Tuesday, December 9, 2008
Robert Willens (Robert Willens LLC, New York; Adjunct Professor, Columbia) has published Wells Fargo and PNC: Tax Refunds in the Offing?, 121 Tax Notes 1193 (Dec. 8, 2008):
Wells Fargo & Co. (WFC) and PNC Financial Services Group Inc. will be acquiring Wachovia Corp. (WB) and National City Corp. (NCC), respectively, in transactions structured as direct two-party mergers. In each case, the acquired entity (WB and NCC) will be merging with and into the issuing entity (WFC and PNC). The latter will acquire -- by operation of law -- all of the target's assets held at the time of the merger and will assume all of the target's liabilities. Unlike the transaction in which Bank of America annexed Countrywide Financial, the targets will be merging with and into the issuing corporation rather than with and into a limited liability company created by the issuing corporation for the express purpose of participating in the combination.
The merger, in each case, will easily meet the requirements imposed for attaining reorganization treatment. Each merger should qualify as a reorganization within the meaning of section 368(a)(1)(A). In each case, the merger will exhibit the requisite continuity of interest because the consideration to be conveyed by the issuing corporation to the target's shareholders will consist solely of its voting common stock, much more than a substantial part of the value of the proprietary interests in each target will be preserved in the transaction. See reg. section 1.368-1(e)(1)(i). Each merger will satisfy the continuity of business enterprise requirement because, in each instance, the issuing corporation (or one or more members of the issuing corporation's qualified group) will continue the target's historic business or, alternatively, use a significant portion of the target's historic business assets in a business. See reg. section 1.368-1(d)(1).

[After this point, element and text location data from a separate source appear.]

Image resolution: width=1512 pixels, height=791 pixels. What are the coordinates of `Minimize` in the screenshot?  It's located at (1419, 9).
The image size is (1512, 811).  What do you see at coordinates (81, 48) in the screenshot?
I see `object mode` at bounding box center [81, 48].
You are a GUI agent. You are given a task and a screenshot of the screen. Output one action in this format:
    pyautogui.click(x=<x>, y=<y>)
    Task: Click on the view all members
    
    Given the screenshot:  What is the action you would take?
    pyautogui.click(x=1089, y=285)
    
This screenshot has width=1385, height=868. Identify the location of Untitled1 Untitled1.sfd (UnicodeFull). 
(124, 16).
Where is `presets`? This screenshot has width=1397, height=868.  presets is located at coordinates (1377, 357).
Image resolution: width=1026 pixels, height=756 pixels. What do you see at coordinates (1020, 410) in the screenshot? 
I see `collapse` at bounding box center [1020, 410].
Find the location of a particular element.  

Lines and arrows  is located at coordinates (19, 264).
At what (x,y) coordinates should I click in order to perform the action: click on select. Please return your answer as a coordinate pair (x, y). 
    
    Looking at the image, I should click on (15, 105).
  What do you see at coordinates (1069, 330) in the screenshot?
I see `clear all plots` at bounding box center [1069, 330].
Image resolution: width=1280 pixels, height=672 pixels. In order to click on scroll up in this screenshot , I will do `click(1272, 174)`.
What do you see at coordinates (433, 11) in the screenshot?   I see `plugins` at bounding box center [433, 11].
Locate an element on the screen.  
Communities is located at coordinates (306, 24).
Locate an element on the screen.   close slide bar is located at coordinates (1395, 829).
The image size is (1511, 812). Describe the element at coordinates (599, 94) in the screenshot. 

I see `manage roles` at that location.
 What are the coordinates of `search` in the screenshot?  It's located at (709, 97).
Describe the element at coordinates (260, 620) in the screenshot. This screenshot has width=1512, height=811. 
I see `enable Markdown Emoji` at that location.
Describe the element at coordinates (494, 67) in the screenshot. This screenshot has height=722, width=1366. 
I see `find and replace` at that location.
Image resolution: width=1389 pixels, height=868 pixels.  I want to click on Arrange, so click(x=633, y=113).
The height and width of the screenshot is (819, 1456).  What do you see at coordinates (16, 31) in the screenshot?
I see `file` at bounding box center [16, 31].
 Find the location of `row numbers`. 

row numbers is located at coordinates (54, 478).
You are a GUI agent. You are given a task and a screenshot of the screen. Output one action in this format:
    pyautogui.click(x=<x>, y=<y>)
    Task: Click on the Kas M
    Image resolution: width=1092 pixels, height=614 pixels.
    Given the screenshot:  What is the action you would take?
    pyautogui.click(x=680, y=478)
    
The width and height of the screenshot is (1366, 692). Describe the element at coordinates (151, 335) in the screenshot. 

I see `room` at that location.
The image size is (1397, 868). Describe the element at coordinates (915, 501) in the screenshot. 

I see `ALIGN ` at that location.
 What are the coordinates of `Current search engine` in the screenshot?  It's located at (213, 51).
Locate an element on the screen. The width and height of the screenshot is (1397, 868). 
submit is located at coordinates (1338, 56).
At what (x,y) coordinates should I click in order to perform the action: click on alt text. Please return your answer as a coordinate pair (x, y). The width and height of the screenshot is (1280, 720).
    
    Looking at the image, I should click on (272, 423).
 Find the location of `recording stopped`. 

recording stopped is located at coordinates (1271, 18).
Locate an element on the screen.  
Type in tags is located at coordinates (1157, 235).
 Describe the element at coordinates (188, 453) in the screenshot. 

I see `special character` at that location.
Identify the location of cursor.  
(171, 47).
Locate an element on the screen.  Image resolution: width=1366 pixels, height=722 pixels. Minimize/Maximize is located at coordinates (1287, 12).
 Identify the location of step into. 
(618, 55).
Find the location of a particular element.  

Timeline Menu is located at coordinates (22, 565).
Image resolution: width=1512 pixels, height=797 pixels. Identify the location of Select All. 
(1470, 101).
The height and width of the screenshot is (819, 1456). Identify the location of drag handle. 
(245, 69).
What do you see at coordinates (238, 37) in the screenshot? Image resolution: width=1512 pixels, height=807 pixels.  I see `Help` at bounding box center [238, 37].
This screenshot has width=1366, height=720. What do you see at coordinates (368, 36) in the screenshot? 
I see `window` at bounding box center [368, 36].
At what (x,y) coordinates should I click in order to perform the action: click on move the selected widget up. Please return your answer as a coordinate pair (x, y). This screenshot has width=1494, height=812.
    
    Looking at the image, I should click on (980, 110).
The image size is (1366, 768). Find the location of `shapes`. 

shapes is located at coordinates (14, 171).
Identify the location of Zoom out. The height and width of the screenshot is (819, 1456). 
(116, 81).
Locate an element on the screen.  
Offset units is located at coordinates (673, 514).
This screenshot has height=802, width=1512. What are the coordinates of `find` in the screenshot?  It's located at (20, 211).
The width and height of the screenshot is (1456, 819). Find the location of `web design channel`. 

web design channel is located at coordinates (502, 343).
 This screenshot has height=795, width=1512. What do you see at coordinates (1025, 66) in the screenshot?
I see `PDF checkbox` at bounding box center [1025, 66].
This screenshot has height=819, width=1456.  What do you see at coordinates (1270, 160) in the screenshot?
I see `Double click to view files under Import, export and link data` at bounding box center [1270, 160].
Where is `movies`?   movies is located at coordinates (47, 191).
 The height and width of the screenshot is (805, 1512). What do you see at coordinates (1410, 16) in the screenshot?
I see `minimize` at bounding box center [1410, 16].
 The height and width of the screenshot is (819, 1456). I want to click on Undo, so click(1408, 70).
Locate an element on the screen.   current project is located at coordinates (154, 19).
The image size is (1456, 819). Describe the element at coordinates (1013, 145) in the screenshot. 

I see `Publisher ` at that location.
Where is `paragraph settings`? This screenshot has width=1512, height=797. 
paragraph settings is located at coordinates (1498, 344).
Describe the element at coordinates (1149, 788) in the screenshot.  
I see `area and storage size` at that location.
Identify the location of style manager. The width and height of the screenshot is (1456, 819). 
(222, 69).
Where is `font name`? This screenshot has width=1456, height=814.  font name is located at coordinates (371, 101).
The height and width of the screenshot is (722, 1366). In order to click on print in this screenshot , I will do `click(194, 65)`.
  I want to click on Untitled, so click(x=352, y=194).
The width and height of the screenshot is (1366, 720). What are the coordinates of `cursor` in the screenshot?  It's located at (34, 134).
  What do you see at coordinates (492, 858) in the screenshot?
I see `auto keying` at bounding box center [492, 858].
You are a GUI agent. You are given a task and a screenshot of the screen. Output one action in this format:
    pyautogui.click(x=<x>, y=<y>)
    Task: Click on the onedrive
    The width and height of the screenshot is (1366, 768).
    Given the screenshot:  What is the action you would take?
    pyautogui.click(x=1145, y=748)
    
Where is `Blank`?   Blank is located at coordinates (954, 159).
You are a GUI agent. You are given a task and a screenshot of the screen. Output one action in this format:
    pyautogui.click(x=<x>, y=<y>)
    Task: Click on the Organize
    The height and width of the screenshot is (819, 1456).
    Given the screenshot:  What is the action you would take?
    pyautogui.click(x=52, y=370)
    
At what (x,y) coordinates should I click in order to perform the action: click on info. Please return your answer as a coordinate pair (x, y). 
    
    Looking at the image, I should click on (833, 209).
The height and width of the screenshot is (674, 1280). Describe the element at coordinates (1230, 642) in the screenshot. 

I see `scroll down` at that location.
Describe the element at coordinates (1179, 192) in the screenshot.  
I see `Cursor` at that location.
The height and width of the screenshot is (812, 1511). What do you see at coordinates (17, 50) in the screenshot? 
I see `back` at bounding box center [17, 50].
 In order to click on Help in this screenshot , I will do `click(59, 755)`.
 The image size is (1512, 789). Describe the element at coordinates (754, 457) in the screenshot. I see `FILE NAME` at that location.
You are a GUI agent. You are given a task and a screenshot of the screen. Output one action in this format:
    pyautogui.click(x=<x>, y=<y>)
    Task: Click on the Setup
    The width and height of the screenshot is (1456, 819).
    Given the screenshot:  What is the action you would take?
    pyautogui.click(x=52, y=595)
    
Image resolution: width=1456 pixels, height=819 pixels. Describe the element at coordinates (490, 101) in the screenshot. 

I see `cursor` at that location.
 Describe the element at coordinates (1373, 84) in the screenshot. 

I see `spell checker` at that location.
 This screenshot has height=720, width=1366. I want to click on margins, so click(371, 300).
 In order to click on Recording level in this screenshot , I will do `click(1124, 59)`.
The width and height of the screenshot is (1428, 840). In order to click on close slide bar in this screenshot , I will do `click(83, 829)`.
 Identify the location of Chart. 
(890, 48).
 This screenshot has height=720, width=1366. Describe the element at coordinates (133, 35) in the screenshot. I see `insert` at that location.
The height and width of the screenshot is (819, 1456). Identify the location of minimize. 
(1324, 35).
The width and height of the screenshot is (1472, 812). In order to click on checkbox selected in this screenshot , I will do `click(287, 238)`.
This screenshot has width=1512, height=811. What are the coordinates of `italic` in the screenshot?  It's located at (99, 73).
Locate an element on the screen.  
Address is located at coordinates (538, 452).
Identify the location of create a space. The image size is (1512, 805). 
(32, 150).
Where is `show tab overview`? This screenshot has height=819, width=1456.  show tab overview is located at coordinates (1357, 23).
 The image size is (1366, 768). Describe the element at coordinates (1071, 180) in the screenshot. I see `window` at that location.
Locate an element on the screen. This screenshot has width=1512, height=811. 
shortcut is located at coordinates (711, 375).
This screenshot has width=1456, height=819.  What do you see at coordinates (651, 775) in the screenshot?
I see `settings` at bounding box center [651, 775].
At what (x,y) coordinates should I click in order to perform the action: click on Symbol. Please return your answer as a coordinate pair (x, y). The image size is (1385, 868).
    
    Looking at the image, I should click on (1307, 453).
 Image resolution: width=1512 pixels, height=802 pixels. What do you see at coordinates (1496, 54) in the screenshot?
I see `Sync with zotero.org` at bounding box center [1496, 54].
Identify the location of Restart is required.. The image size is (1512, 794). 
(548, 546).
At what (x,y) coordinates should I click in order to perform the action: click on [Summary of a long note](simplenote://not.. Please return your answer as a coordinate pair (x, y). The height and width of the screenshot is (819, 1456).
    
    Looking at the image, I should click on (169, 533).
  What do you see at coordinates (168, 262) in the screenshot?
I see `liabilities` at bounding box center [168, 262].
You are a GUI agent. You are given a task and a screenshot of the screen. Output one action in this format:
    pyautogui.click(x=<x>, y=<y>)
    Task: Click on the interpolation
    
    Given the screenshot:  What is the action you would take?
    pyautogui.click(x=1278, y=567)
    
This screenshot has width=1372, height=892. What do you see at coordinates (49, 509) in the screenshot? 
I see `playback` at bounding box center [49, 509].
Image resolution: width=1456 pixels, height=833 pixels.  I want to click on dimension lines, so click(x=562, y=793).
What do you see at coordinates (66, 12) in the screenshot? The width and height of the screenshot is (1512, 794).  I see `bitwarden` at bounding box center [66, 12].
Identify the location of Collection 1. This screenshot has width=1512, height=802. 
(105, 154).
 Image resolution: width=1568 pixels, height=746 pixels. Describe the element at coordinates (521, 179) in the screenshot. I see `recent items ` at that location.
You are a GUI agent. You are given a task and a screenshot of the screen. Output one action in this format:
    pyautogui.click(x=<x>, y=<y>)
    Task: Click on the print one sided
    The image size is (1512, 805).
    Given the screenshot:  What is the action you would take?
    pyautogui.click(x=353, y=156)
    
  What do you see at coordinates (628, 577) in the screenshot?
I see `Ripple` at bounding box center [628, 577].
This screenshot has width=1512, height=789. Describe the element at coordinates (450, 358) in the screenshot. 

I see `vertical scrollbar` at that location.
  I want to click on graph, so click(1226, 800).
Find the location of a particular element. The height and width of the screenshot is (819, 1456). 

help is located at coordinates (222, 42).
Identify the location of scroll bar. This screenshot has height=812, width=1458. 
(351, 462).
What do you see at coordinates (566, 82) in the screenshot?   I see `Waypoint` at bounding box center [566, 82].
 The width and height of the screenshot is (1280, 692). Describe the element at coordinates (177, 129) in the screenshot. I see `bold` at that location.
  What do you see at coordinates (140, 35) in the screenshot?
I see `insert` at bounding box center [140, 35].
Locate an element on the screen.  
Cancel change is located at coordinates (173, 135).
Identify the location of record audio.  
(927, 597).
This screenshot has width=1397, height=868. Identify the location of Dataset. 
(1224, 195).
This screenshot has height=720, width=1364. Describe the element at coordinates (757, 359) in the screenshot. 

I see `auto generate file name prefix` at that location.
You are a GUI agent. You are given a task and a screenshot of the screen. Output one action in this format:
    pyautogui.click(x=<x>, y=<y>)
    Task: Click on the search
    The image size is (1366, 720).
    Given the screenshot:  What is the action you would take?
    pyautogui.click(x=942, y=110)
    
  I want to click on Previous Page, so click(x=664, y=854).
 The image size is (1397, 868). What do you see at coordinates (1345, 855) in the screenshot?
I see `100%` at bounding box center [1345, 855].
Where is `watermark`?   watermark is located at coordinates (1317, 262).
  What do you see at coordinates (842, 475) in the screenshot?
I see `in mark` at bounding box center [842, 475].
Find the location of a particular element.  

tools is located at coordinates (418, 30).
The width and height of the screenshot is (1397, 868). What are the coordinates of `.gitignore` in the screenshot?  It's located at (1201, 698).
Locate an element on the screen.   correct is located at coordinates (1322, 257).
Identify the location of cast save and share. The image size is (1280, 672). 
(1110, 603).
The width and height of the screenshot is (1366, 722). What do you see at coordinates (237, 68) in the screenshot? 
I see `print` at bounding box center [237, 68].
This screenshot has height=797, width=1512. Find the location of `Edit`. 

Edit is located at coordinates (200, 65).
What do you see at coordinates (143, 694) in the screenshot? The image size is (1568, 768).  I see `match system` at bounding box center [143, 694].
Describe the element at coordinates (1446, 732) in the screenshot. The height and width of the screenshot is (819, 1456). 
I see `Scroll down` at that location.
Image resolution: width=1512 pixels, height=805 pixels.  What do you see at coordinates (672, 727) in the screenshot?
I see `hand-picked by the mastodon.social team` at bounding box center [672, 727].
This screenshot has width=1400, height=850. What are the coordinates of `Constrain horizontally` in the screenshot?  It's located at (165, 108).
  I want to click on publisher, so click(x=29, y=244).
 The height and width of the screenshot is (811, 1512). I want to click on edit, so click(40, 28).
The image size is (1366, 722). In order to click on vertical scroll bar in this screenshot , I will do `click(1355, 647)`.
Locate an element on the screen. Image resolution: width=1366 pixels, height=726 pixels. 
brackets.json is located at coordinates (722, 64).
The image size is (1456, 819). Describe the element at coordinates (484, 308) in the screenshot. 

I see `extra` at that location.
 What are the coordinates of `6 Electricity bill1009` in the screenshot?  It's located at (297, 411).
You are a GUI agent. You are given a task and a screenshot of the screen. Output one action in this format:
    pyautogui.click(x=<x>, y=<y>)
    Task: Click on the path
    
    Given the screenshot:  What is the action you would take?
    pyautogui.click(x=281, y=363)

Moreover, in each case, the merger is being undertaken for one or more valid corporate business purposes. Accordingly, because each merger will qualify as a reorganization, the exchanging shareholders will recognize neither gain nor loss on the exchange of their stock in the target for stock in the issuing corporation: Both the target and the issuing corporation will be a party to the reorganization. See section 354(a)(1). Also, the issuing corporation will succeed to the target's basis in its assets as well as the target's holding period for such assets. See sections 362(b) and 1223(2). It appears that, given the depressed state of the market with respect to loans and securities of the type held in abundance by WB and NCC, the basis of the acquired assets will be substantially in excess of the aggregate fair market value of those assets.
What will happen if, after the merger, the target's assets, through write-down (due to a finding of partial worthlessness) or sale or other disposition, produce losses and deductions that are so substantial that the acquirer is thrust into a net operating loss posture? What is the disposition of those losses? Can those losses produce tax benefits for the acquiring entity even though those losses are traceable to assets and activities formerly carried on by the acquired entity? The final answer appears to be yes.